SHORT PROBLEM |
Can you copy out the material below word for word, starting with the line that contains "Given: Focus the Sort Order input field" and going on through the line that contains "should pyautogui.click(x=25, y=528).", with both of those lines included and nothing else added?

PROVIDED RECORDS |
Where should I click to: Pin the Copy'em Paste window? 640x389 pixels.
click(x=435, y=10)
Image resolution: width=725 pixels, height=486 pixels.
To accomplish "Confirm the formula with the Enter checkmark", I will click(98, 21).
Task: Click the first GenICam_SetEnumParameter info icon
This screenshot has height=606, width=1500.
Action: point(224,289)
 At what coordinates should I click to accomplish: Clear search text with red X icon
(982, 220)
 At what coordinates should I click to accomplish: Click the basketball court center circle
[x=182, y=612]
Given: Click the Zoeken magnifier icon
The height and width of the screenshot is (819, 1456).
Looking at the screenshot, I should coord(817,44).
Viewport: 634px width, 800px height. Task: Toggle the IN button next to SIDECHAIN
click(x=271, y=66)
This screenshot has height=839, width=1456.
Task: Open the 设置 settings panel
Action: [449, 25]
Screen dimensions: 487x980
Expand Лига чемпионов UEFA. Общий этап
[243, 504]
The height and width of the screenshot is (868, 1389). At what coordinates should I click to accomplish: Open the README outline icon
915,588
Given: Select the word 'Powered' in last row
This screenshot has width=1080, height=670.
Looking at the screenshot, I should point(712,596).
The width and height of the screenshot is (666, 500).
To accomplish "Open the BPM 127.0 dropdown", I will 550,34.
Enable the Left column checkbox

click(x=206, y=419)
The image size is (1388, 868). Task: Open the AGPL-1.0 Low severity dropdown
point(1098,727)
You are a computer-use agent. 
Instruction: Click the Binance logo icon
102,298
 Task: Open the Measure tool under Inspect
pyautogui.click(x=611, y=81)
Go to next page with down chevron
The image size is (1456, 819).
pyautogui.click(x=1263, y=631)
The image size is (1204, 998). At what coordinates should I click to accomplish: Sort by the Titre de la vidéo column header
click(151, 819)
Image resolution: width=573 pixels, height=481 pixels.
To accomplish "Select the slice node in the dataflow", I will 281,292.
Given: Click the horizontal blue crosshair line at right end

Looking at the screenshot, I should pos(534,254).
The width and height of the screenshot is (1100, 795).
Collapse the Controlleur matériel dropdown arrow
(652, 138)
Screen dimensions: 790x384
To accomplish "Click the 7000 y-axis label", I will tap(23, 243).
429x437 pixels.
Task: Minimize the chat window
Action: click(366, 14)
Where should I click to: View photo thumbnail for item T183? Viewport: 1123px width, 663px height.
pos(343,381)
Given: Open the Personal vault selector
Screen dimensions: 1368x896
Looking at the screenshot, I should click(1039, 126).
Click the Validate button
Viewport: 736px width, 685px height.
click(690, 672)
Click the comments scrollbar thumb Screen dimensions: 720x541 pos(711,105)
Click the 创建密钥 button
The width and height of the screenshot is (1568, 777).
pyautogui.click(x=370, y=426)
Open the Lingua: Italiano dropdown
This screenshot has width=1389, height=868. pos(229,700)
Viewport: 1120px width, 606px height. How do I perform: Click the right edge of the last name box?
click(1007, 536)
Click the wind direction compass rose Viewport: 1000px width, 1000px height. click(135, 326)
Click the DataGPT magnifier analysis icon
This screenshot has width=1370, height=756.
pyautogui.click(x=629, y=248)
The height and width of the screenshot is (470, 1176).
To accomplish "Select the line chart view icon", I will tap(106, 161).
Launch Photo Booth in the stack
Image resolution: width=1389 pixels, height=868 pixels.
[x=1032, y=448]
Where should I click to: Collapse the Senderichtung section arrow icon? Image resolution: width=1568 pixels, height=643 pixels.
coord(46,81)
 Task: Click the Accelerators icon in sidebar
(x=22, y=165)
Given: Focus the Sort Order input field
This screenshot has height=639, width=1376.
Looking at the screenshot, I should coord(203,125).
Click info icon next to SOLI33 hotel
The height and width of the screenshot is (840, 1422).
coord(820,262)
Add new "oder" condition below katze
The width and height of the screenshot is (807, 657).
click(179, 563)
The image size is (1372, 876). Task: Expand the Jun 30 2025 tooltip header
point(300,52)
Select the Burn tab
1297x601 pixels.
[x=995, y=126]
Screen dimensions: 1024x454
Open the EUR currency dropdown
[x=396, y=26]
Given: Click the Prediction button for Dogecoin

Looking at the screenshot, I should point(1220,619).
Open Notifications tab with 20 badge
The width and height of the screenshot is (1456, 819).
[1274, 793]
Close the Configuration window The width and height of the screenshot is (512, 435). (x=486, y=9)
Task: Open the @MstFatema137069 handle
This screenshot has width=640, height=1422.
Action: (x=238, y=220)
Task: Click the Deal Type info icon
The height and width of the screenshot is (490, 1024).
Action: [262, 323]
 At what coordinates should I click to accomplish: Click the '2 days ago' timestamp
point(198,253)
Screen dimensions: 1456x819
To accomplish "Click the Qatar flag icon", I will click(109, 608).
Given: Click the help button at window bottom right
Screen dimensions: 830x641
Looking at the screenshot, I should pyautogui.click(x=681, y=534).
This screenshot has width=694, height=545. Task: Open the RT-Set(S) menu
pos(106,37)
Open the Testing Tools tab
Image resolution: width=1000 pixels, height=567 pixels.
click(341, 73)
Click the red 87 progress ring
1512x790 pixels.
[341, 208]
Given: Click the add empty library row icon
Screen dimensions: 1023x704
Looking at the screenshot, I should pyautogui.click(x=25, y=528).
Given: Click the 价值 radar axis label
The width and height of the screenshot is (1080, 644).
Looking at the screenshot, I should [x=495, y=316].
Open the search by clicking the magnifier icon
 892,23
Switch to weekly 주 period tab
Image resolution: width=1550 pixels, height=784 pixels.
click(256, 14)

TASK RESPONSE |
Given: Focus the Sort Order input field
This screenshot has height=639, width=1376.
Looking at the screenshot, I should coord(203,125).
Click info icon next to SOLI33 hotel
The height and width of the screenshot is (840, 1422).
coord(820,262)
Add new "oder" condition below katze
The width and height of the screenshot is (807, 657).
click(179, 563)
The image size is (1372, 876). Task: Expand the Jun 30 2025 tooltip header
point(300,52)
Select the Burn tab
1297x601 pixels.
[x=995, y=126]
Screen dimensions: 1024x454
Open the EUR currency dropdown
[x=396, y=26]
Given: Click the Prediction button for Dogecoin

Looking at the screenshot, I should point(1220,619).
Open Notifications tab with 20 badge
The width and height of the screenshot is (1456, 819).
[1274, 793]
Close the Configuration window The width and height of the screenshot is (512, 435). (x=486, y=9)
Task: Open the @MstFatema137069 handle
This screenshot has width=640, height=1422.
Action: (x=238, y=220)
Task: Click the Deal Type info icon
The height and width of the screenshot is (490, 1024).
Action: [262, 323]
 At what coordinates should I click to accomplish: Click the '2 days ago' timestamp
point(198,253)
Screen dimensions: 1456x819
To accomplish "Click the Qatar flag icon", I will click(109, 608).
Given: Click the help button at window bottom right
Screen dimensions: 830x641
Looking at the screenshot, I should pyautogui.click(x=681, y=534).
This screenshot has width=694, height=545. Task: Open the RT-Set(S) menu
pos(106,37)
Open the Testing Tools tab
Image resolution: width=1000 pixels, height=567 pixels.
click(341, 73)
Click the red 87 progress ring
1512x790 pixels.
[341, 208]
Given: Click the add empty library row icon
Screen dimensions: 1023x704
Looking at the screenshot, I should pyautogui.click(x=25, y=528).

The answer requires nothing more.